§ **Supplied records**:
○ ○ ○
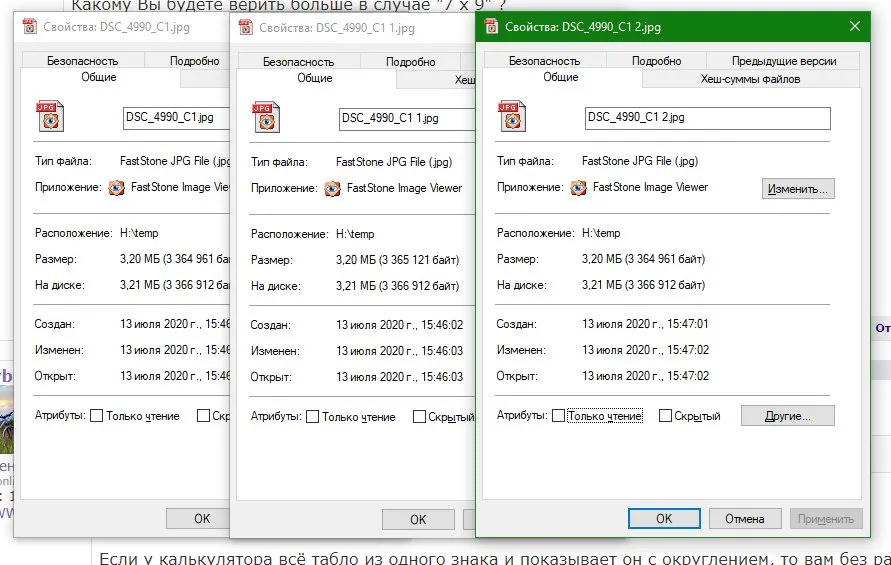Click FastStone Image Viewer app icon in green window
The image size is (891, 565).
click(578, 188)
○ ○ ○
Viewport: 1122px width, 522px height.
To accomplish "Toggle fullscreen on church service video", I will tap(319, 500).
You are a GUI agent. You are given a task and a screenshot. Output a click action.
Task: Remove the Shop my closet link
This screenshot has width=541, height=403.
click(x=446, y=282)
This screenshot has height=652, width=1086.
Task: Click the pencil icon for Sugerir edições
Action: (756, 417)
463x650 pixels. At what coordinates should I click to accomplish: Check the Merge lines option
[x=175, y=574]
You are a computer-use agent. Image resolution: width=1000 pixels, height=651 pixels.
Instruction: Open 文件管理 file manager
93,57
○ ○ ○
§ **Task**: Please say how many lines in the entries hold the string "agent". Give only the number.

§ **Task answer**: 2